### Exercise prompt
Find all lines in the listing that include the word "agent", then copy them.

### Supplied information
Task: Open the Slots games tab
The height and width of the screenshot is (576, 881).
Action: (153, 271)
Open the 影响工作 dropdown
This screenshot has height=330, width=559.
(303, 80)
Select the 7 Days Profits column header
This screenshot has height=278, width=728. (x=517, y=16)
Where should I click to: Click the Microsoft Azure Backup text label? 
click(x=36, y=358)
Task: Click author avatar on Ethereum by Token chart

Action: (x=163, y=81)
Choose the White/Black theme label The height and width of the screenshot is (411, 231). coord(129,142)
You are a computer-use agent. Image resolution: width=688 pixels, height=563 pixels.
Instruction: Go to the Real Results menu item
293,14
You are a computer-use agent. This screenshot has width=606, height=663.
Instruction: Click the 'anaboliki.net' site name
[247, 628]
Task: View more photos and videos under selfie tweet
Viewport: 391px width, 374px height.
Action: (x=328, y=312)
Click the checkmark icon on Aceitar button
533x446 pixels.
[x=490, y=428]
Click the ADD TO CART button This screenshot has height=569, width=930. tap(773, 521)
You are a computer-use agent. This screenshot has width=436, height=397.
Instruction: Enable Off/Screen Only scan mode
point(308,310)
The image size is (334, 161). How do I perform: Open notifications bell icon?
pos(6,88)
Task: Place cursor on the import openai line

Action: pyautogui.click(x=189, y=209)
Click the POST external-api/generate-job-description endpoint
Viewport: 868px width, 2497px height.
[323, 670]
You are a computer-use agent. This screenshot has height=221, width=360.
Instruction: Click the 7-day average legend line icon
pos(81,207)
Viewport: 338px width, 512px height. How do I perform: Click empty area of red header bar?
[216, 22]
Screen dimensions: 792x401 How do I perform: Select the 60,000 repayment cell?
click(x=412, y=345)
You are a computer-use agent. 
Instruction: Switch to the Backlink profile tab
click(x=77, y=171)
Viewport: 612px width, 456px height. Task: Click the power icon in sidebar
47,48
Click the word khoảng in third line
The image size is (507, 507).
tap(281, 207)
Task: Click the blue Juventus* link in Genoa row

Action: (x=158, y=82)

### Task solution
You are a computer-use agent. Image resolution: width=688 pixels, height=563 pixels.
You are a computer-use agent. This screenshot has width=606, height=663.
You are a computer-use agent. This screenshot has width=436, height=397.
You are a computer-use agent. This screenshot has height=221, width=360.
You are a computer-use agent. 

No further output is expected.